November 21st, 2012

Rose-coloured Reviews *Mouthing the Words* by Camilla Gibb

Wowsers. I’ve never read a book like Camilla Gibb‘s first novel Mouthing the Words. It’s terrifying, horrifying, very funny, and brilliant. I really needed this, having read such a series of deeply flawed, baffling, or dull novels recently that I was starting to wonder if the problem was me–if I just didn’t *like* novels anymore.

So I’m really grateful to Gibb’s book for saving the novel for me. Strange, of course, that I hadn’t read *Mouthing* before now, since it came out in 1999 and is really well thought of, as are all Gibb’s books. I’ve also met the author a number of times and even collaborated with her on The Journey Prize Stories 21 and can report that she’s a lovely human. Sometimes it’s just this sort of constellation of glowing praise and lovely humanness that can intimidate me into not reading a book for 13 years.

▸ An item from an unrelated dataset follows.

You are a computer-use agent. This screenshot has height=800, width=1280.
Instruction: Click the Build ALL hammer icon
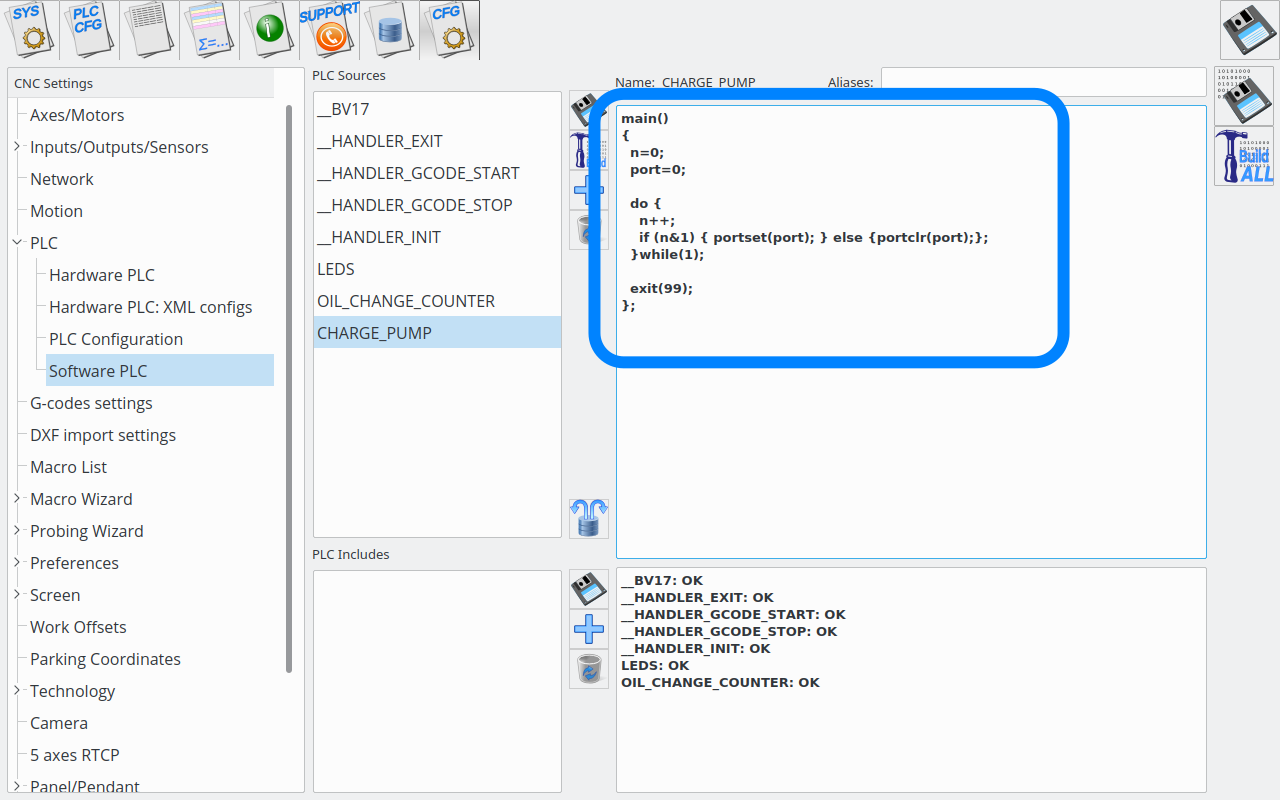pyautogui.click(x=1244, y=157)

I’d also heard that *Mouthing the Words* is a tale of child abuse not for the faint of heart, and I sometimes am fainthearted, so that was another dissuasion. And while it’s true that some of the abuse is very very distressing, the wonderful voice that carries the story made me want to keep reading. That is the voice of Thelma, the protagonist, the abused child and later mental patient, anorexic, law student, friend, girlfriend, mess, saviour, nutjob, and possibly genius.

She’s very very funny, confused and ironic and weird. The voice reminded me a lot of Esther Greenwood in The Bell Jar, the baffled crazy person persona not quite stifling a sharply sarcastic wit. The best bit in Bell Jar is when Esther wanders around with a noose around her neck, trailing rope like a cat’s tail, because she can’t find anywhere to fasten it in her smooth-ceilinged house. The best bit in *Mouthing the Words* is “I am eighteen and I am still note adopted. How many people have I asked? It’s starting to get embarrassing.” Tell me that doesn’t sound like Plath.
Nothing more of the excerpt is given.